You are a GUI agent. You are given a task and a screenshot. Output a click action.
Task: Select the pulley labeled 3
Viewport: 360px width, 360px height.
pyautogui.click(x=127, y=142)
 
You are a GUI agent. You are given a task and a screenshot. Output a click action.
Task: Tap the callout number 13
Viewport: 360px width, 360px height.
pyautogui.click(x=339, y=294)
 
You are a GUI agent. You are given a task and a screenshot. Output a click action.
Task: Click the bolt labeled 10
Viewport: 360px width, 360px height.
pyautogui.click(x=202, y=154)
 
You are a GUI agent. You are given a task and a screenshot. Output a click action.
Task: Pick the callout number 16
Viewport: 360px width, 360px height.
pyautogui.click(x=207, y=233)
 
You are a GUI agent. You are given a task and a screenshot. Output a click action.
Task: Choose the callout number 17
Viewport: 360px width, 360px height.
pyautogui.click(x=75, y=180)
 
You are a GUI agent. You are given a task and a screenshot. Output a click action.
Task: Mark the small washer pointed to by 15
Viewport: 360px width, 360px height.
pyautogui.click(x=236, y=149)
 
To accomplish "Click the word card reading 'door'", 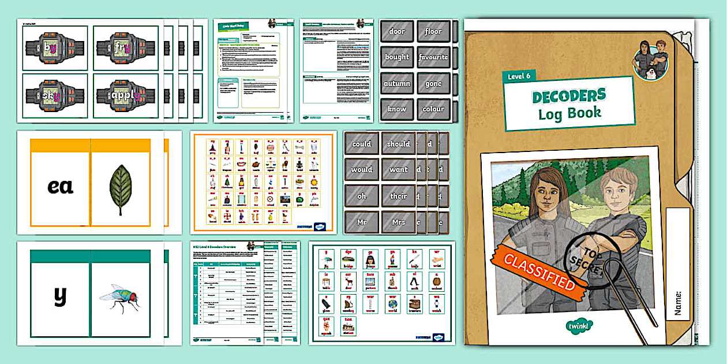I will [x=397, y=31].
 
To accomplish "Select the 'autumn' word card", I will [x=397, y=83].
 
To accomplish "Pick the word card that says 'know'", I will [x=397, y=109].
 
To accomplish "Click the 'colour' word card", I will [x=433, y=109].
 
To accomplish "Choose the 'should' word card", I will [x=398, y=144].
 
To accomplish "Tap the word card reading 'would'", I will [x=362, y=170].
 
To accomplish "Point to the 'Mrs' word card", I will [x=398, y=222].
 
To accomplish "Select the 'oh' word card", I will [x=362, y=196].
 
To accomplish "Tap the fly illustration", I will [x=119, y=297].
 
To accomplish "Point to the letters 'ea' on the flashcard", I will [x=60, y=187].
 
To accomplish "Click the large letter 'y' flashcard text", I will [x=60, y=296].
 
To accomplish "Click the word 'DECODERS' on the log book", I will [x=569, y=95].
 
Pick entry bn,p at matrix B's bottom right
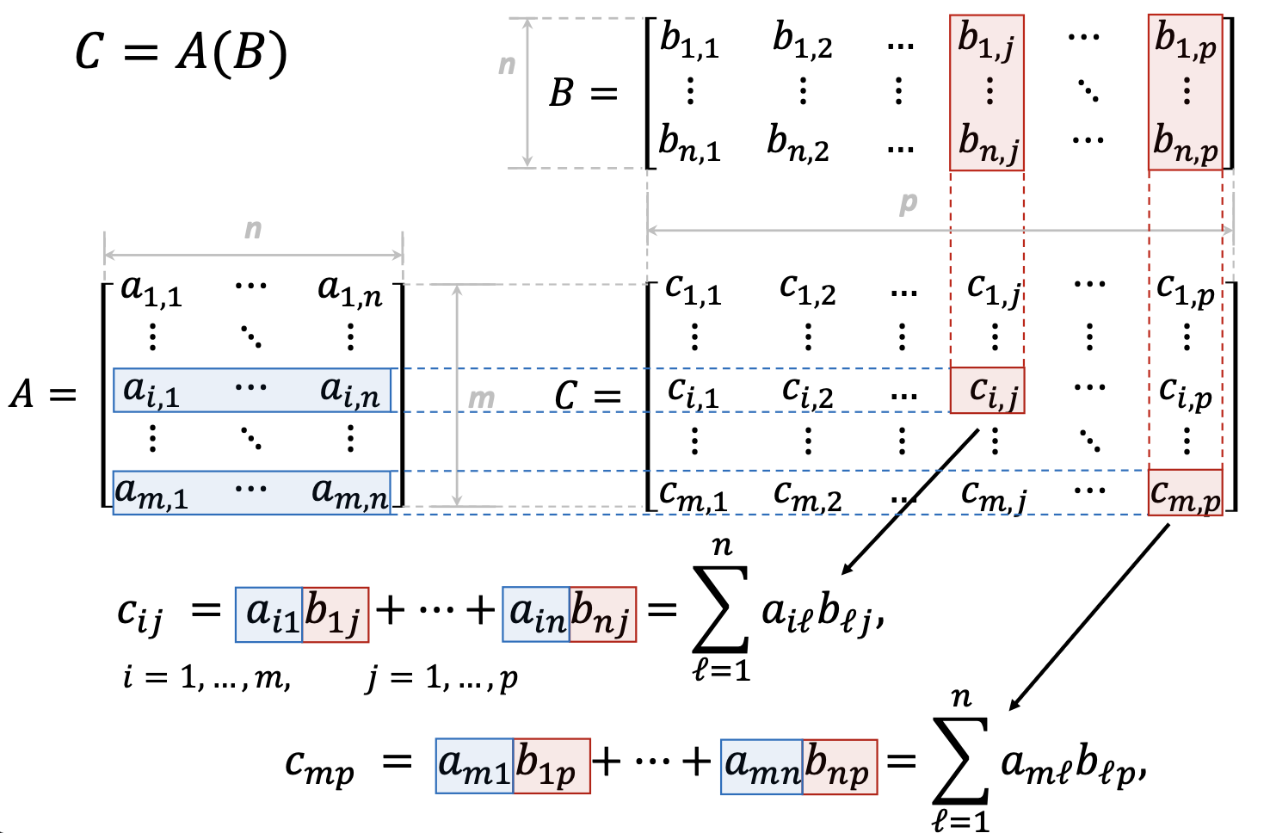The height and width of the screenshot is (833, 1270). pyautogui.click(x=1186, y=143)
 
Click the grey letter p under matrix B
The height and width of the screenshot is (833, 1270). pyautogui.click(x=908, y=203)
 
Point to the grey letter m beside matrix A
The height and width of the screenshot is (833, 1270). pyautogui.click(x=481, y=398)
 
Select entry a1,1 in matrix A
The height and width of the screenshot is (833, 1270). pyautogui.click(x=151, y=291)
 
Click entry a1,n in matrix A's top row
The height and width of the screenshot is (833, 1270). pyautogui.click(x=349, y=291)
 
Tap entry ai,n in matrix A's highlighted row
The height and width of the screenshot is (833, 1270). pyautogui.click(x=349, y=391)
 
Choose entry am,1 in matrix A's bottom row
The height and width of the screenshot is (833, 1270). pyautogui.click(x=151, y=493)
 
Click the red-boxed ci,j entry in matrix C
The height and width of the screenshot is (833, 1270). pyautogui.click(x=988, y=391)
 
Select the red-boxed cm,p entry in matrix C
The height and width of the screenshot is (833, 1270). pyautogui.click(x=1185, y=493)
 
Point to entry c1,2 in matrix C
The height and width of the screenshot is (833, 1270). pyautogui.click(x=807, y=289)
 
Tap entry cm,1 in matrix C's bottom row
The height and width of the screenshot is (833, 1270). pyautogui.click(x=693, y=495)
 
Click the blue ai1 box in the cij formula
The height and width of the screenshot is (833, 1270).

**The task:** Count the lines in the records above that contain the string "entry", and reply with only that number.

**Right answer:** 9